• **TASK DIRECTIONS**: Would you copy the records below, exactly and only from their first line through the line containing "Screen dimensions: 1558x671", without any pictures?

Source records
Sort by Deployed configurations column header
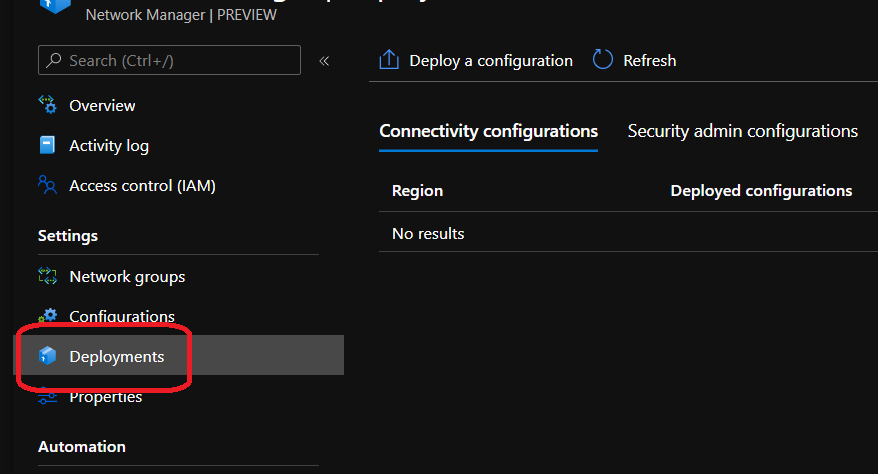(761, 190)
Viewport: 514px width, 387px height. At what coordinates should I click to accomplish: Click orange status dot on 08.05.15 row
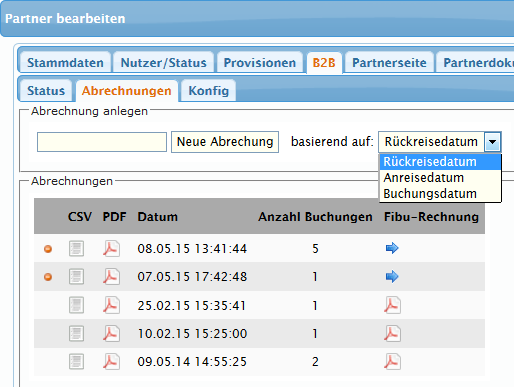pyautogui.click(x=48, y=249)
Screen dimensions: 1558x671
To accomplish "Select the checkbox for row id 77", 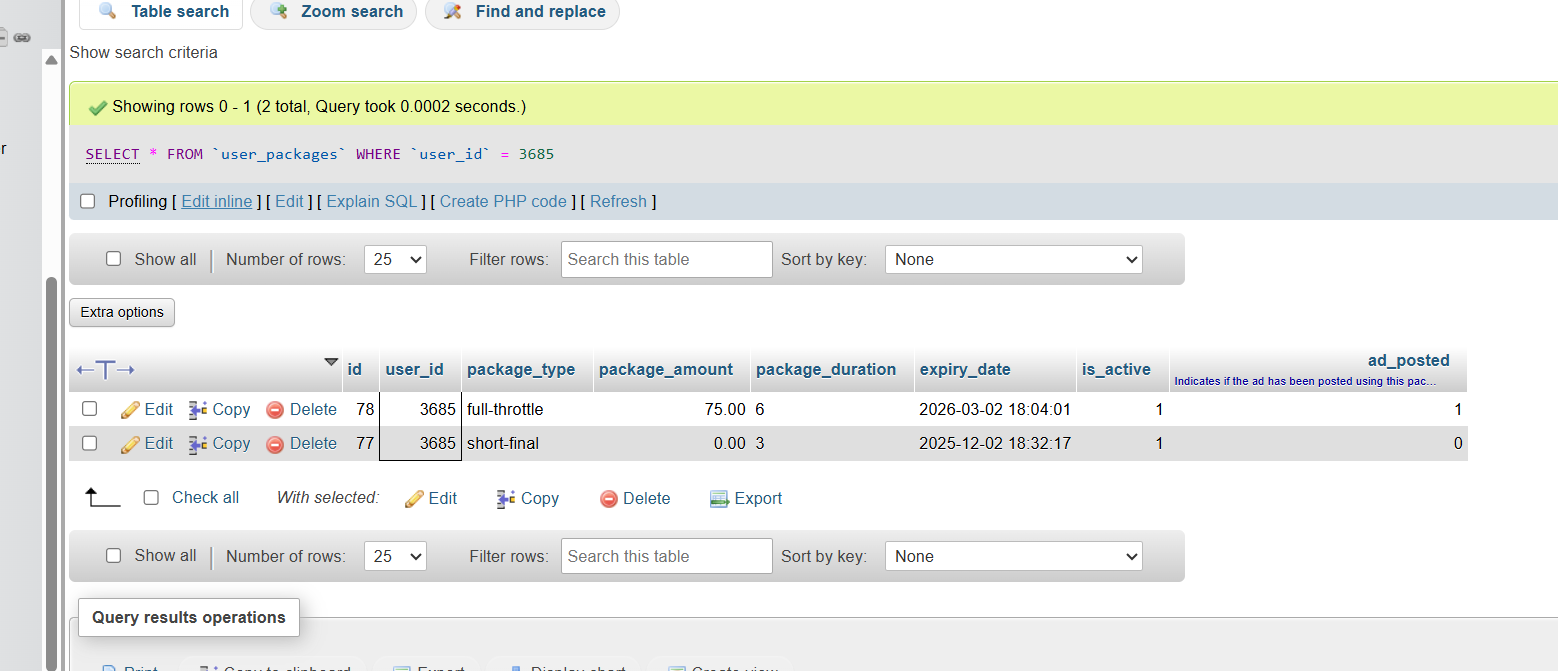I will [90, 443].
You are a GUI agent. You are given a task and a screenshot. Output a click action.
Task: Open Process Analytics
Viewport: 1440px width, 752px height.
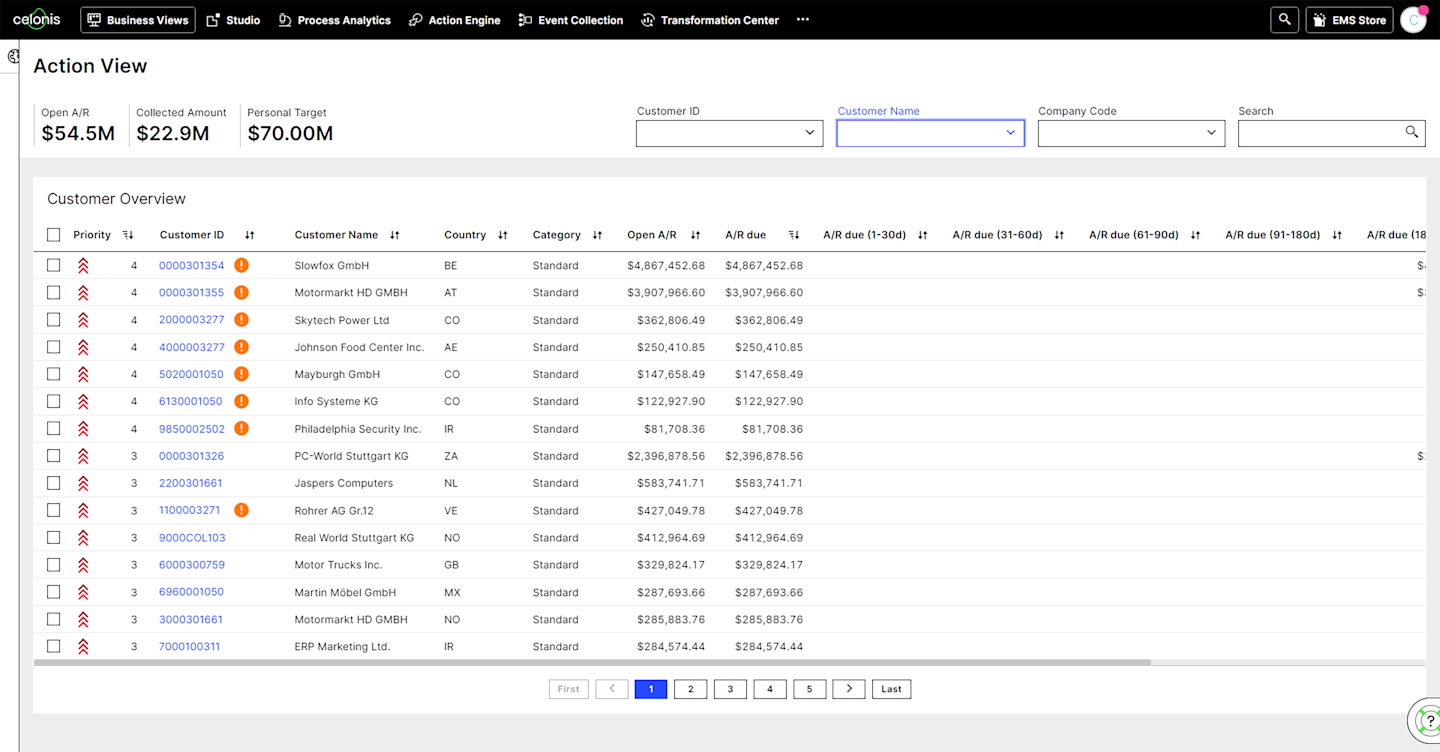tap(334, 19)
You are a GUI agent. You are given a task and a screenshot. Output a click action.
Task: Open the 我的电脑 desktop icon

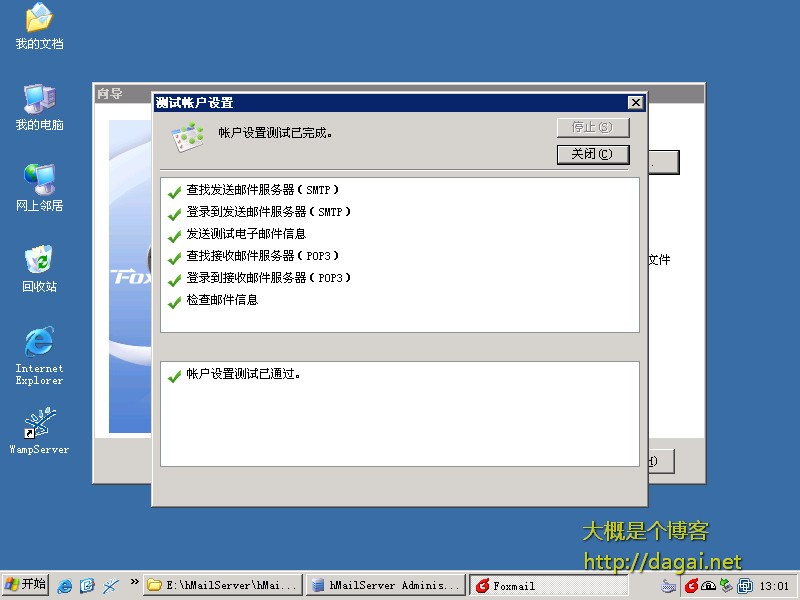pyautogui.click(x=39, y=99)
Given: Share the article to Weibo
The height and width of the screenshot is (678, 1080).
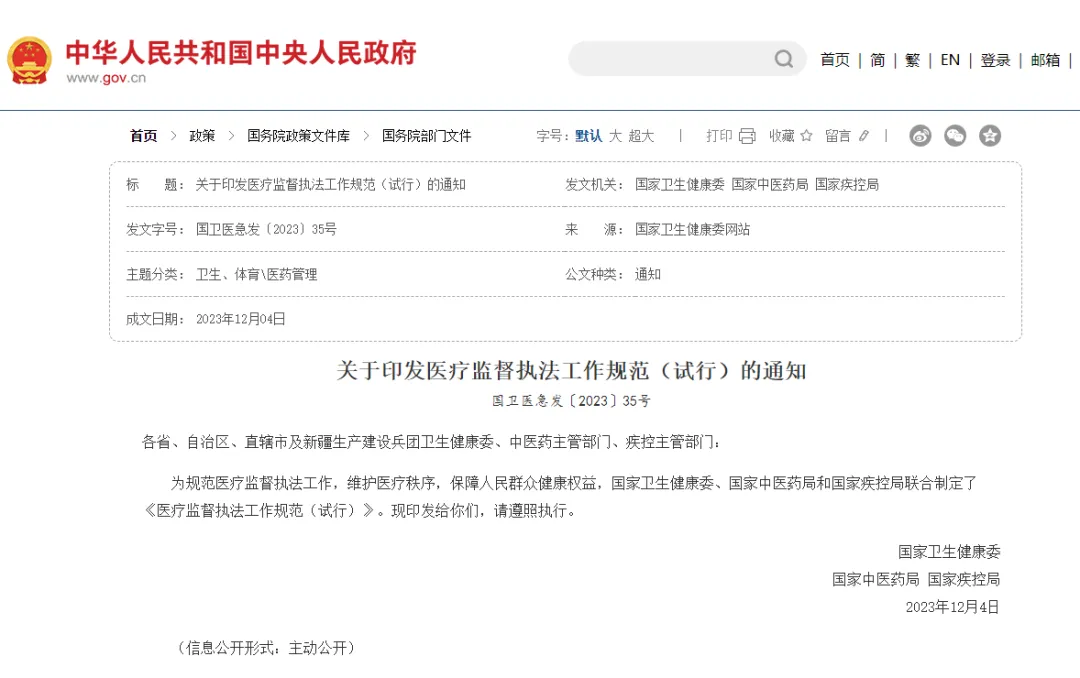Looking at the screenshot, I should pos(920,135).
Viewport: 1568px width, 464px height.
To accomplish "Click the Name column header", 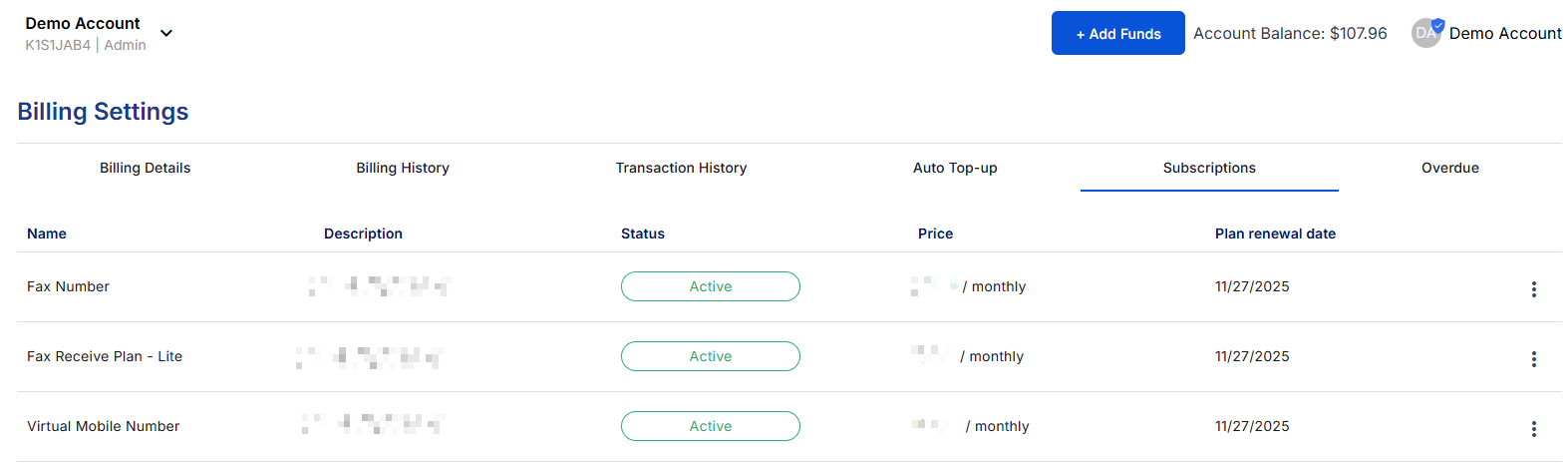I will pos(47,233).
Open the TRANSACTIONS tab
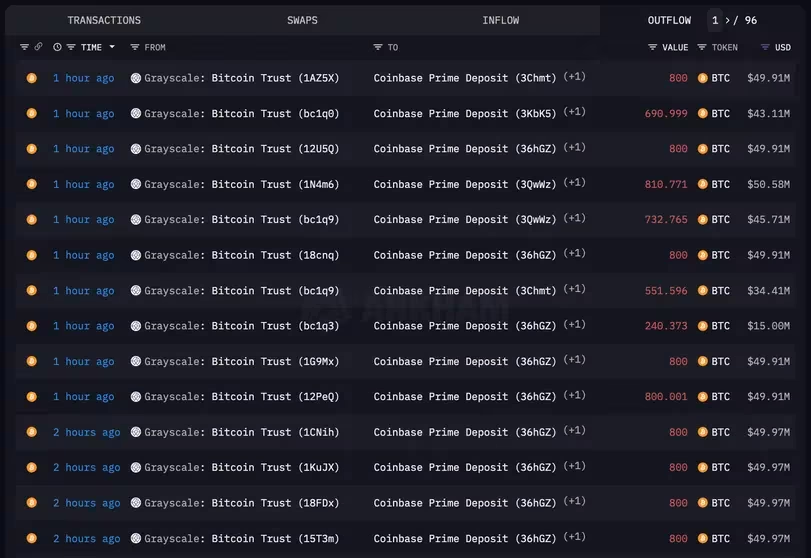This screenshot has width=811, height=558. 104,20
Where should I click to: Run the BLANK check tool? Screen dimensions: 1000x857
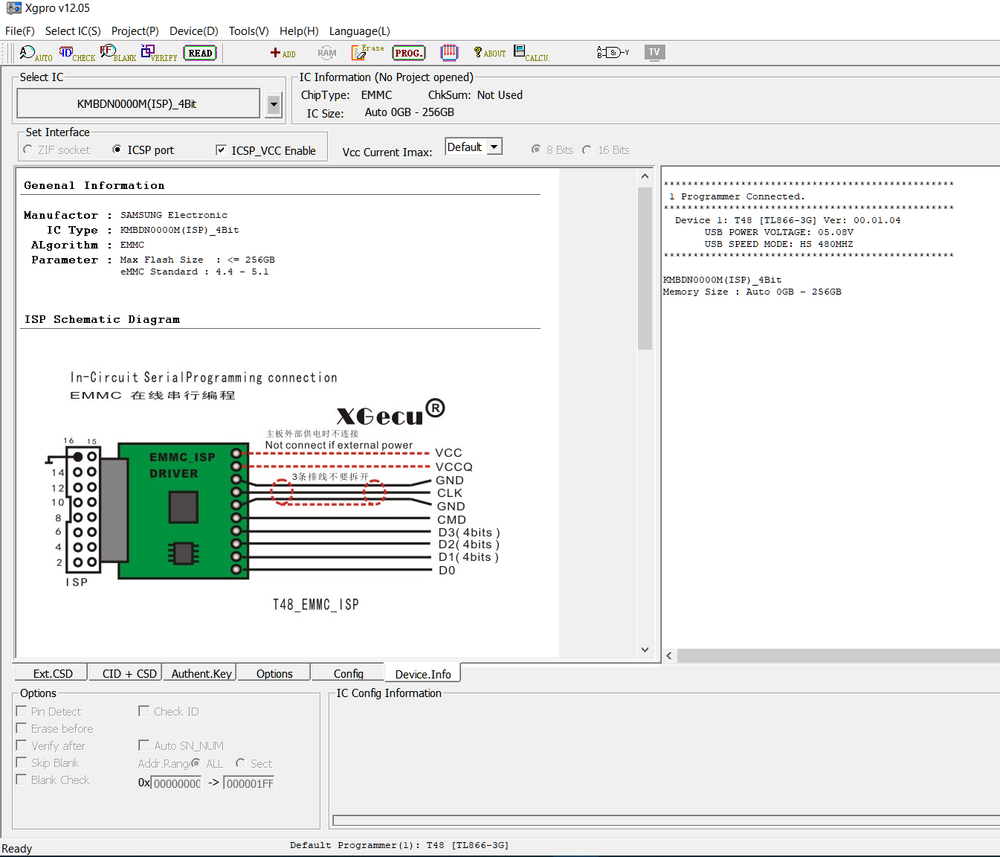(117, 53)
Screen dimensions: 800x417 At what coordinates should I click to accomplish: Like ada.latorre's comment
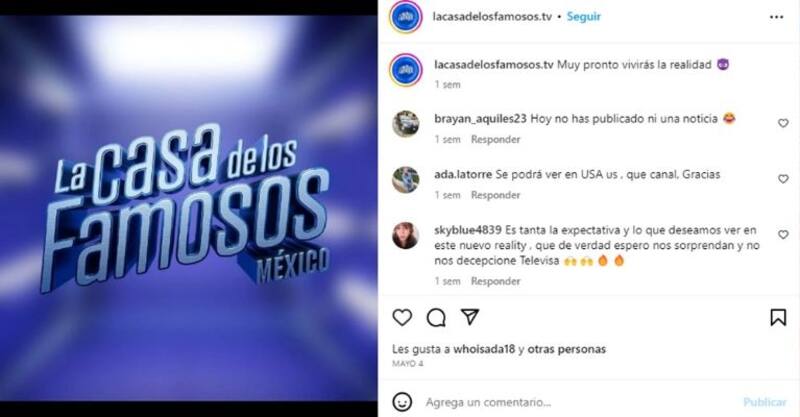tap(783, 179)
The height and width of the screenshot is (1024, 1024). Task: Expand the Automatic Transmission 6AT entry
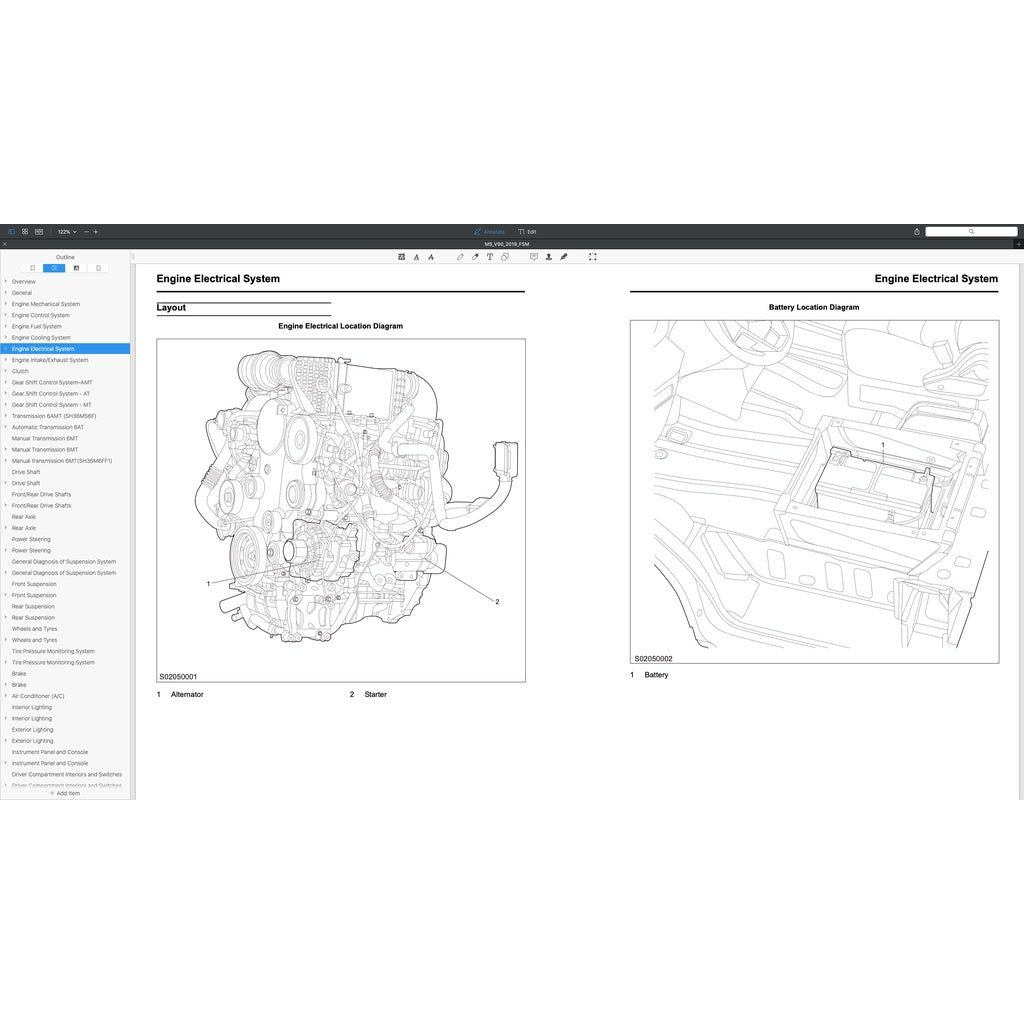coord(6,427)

• **RESPONSE TO THE TASK**:
Sort by Deployed configurations column header
(761, 190)
Viewport: 514px width, 387px height. At what coordinates should I click to accomplish: Click orange status dot on 08.05.15 row
pyautogui.click(x=48, y=249)
Screen dimensions: 1558x671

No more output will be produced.